The lady’s tongue having begun to wag, wagged much.
JACK THE KIPPER
The old Irish women smoked their pipes in peace, and Jack Hunt, a hawker of bloaters and “kippers,” who had only one sleeve to his old frock coat, and was in the weeping stage of intoxication, counted stock, and kept slapping his herrings into the box, dropping upon them an occasional tear.
A young man and his “missus” were taking tea at a side table.
They had as a relish six of Mr. Hunt’s kippers, toasted on a spit before one of the great fires, of which there were two in the room.
The young man sat barefooted; his “missus” had her head “tied on.”
He was a good-humoured young man, and made sundry jokes about the “gen’lman as wos a sketchin’.”
The dock labourer’s wife kept her tongue wagging, was requested to “shut up” by another lodger, the only result being that she turned the torrent upon the interfering one, and made observations about the pale colour of his liver.
These observations called forth others, and there followed a good deal of “langwidge.”
A blind woman entered at this juncture, and mistaking the cause of the disturbance, immediately addressed the object of her peculiar aversion, Mr. Jack Hunt, and walking up to a perfectly innocent spectator, asked him in loud tones what he, Jack Hunt (it wasn’t Jack Hunt), meant by allowing his wife to go to the Infirmary and drinking the money he ought to send to her.
She challenged Hunt to mortal combat on the spot.

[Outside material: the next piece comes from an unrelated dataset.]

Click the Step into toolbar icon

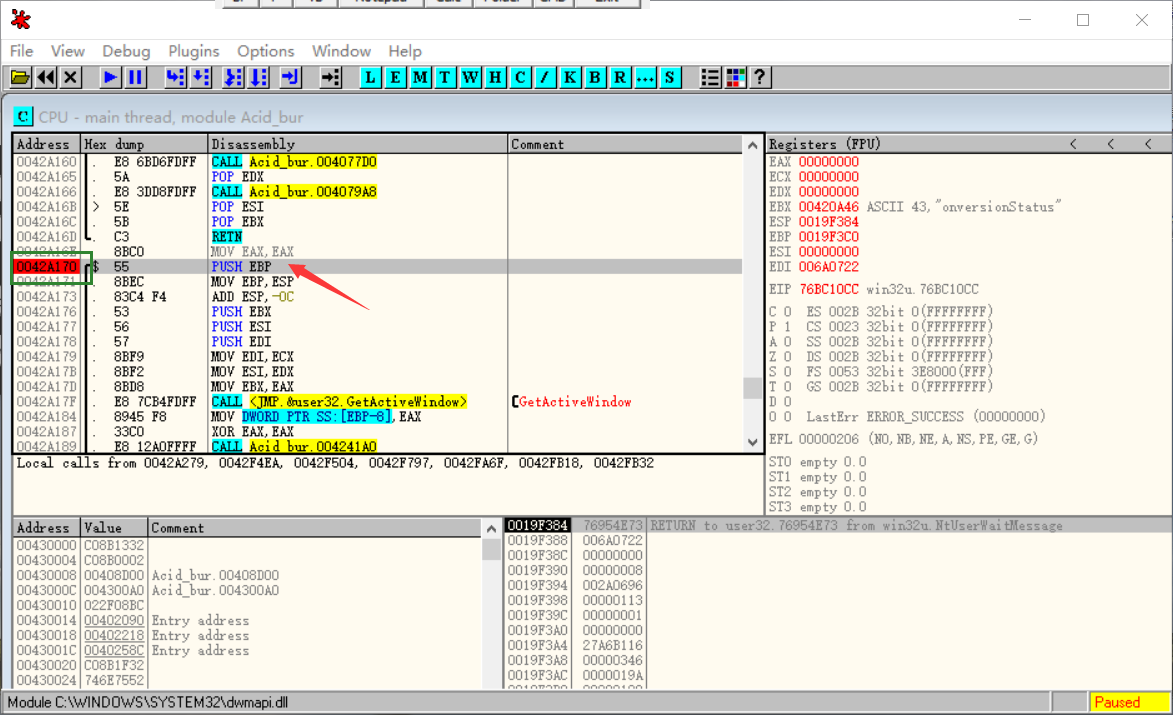(x=175, y=77)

Her husband here interfered, and, setting her on a form requested her, politely, but firmly, to “hold her jaw.”
A TOUR OF THE LODGING HOUSE
The “deputy” is the responsible representative of the lodging-house proprietor.

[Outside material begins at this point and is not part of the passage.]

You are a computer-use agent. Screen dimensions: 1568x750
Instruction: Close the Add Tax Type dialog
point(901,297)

We found him very civil and obliging.
We are also indebted to the “keeper,” himself, for his exceeding courtesy.
The “deputy” now offered to show us over the house, and as we were looking through the door of the single men’s room, we became aware of a great increase in the turmoil below stairs.
A FIGHT BREAKS OUT
The “deputy” rushed down, we following, and on reaching the kitchen we found that the musical dock-labourer and the gentleman accused of possessing a pale liver had come to blows and were sparring around each other in a highly scientific manner.
The women and children were crying, and the former asking each other in anxious tones what the “gen’lman would think of us now, with the men disgracing themselves in that ruffianly manner.”
Mr. Hunt still sat counting his herrings, and making drunken calculations.
When the gladiators had separated (they hadn’t hurt each other much), the rest of the lodgers gathered into little knots, and discussed the late disgraceful proceedings.
Presently an elderly man was levelled by a knock-down blow from a younger one, and lay motionless.
Here was a pretty affair, more inquiries as to “what the gen’lman would think, a man killed in this manner.”
The victim for a while lay motionless, but presently showed signs of returning animation.
The lodgers soon began to forget the occurrence, and walked unconcernedly over his body.
After a long while he crawled to a seat, and then we saw him bundled neck and crop into the street by the hard-worked and energetic “deputy.”
It seemed that the man was a stranger, who seeing a disturbance in the kitchen had taken advantage of it to walk in and devour a couple of “kippers” which a young man was cooking for his supper, who, finding them gone, had summarily knocked his elder down, and “sarve him right ” was the general verdict.
A FOND GOOD NIGHT
We thought it time to go now, and bidding the company “good night,” and being wished the same in return, we departed.
Outside the door we once again encountered the musical dock-labourer, who hoped, as he gave us his benediction, that we would overlook his misdeeds of the evening.
Turning away his face, he wiped a tear-drop from his eye, and informed us that the memory of that night would never fade from his heart.
CLEAN AND PREFERABLE ACCOMMODATION
The common lodging-house, clean, and under strict supervision, as it is, is a far preferable home to the wretched tenements we had visited.
It forms a humble hotel for the poverty-stricken, and the only drawback is the contaminating influence of most of its frequenters.
The house is clean, but the language is dirty.
On Sundays services are held for the benefit of the inmates in the kitchen of the establishment.”